Il piano editoriale di minimum fax è sempre stato elaborato a partire dalle scelte di gusto degli editor, dalle loro passioni personali; che un libro fosse ritenuto importante, valido, appassionante, emozionante... "bello", diciamo, da chi ne proponeva la pubblicazione era elemento indispensabile. Poi intervenivano le considerazioni pratiche: quanto costa pubblicarlo, quali ragionevoli speranze ci sono di venderne un numero di copie sufficiente a rientrare dei costi, se è troppo simile a qualcosa che abbiamo appena fatto o che sta facendo qualcun altro, ecc. ecc. Il piano editoriale era comunque sempre frutto di una riflessione e di un dibattito collettivo (che includeva l'ufficio stampa, il direttore commerciale, la responsabile della vendita dei diritti all'estero) a partire dalla proposta appassionata di un editor. Ecco, forse questa è l'unica "regola" che mi sentirei di dare: un piano editoriale solido per me nasce dall'entusiasmo di uno e passa per lo scambio di idee fra tanti.

 

Se dovessi aprire oggi una casa editrice come ti muoveresti? Di quali strumenti ti doteresti per creare un modello di business sostenibile? Di quali professionalità non potresti fare a meno e quali obiettivi ti porresti?

 

Come è evidente dalla mia risposta alla tua prima domanda, non ho affatto le idee chiare su come si possa mandare avanti una casa editrice oggi! E in generale sono pressoché priva di spirito imprenditoriale, in me predomina lo spirito impiegatizio. Poche cose mi vengono più difficili che immaginare di "creare un modello di business".
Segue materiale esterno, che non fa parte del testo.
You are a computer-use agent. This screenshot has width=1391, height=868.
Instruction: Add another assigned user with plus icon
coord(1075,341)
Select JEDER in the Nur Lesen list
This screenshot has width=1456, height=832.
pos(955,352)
Mi sento solo di dire che le professionalità di cui non potrei fare a meno sono 1) un editor curioso e competente, capace di parlare e scrivere almeno in un paio di lingue, con molti contatti in Italia e all'estero; 2) un redattore ossessivamente preciso e puntuale, con competenze linguistiche e grammaticali a prova di bomba; 3) un responsabile della contabilità che tenga i conti in perfetto ordine. In pratica, mi sa che è la stessa roba che serviva per mettere su una casa editrice negli anni Cinquanta; o forse negli anni Venti. (Non è un caso che la retorica renziana del nuovo e del cambiaverso su di me abbia pochissima presa.)

 

L'obiettivo che mi porrei è raggiungere il maggior numero possibile di persone fra quelle che possono essere interessate ai libri che pubblico, apprezzarli e innamorarsene, il maggior numero possibile di potenziali lettori di quel titolo. È in questa fase secondo me che si gioca la sfida dell'editoria del futuro: io sono radicalmente convinta che, per dire, un romanzo di un autore contemporaneo americano come "È il tuo giorno, Billy Lynn!" di Ben Fountain non possa "parlare" a 50 milioni di italiani, ma a 5000-10.000 di loro sì; devo trovare il modo di farglielo arrivare. È qui che mi devono aiutare le nuove tecnologie, e strategie innovative di marketing e di comunicazione.

 

Perché il sistema attuale di promozione e distribuzione e vendita (viziato dalla presenza di enormi conglomerati che pretendono di applicare strategie valide per prodotti destinati al consumo di massa a prodotti non destinati al consumo di massa; strategie valide per prodotti di intrattenimento a prodotti non di intrattenimento, ecc.), il sistema attuale, dicevo, non mi aiuta affatto a raggiungere quel fine: con il sistema attuale, quel libro incontra solo 1000 (se va bene) dei suoi potenziali 10.000 lettori. È su questo fronte che serve pensare a modelli nuovi.

 

Domanda di rito sulla tua attività di traduttrice. Negli anni hai tradotto parecchi autori di culto, David Foster Wallace, Jonathan Lethem, Cormac McCarthy, Zadie Smith, Aimee Bender contribuendo a farli conoscere in Italia. Quale scrittore ti ha dato maggiori difficoltà?

 

I libri che mi hanno dato più filo da torcere durante la traduzione mi hanno anche dato molta soddisfazione, perché per me non c'è niente di più gratificante che sapere di aver portato a termine in maniera dignitosa un compito difficile. Si tratta di: "John Henry Festival" di Colson Whitehead, "Cambiare idea" di Zadie Smith, "È il tuo giorno, Billy Lynn!" di Ben Fountain. Tutti e tre questi autori mi hanno anche dato tanta soddisfazione sul piano umano, perché fra noi si è creato un rapporto di stima e in certi casi proprio di amicizia. Come editor, invece, nessuno dei tre libri mi ha dato una piena soddisfazione: hanno tutti e tre venduto molto meno delle mie aspettative.

 

Ho letto in una tua intervista che per te l'ideale è quello di sparire dentro il linguaggio e lo stile dell'autore. Ci riesci veramente? Hai sviluppato un metodo particolare o è più un obiettivo che ti prefiggi e che ti aiuta durante il lavoro?

 

Non lo so se ci riesco veramente, ci provo! Se poi uno legge tre libri di autori diversti tradotti da me e trova che la lingua sia sempre uguale, evidentemente non ci sono riuscita.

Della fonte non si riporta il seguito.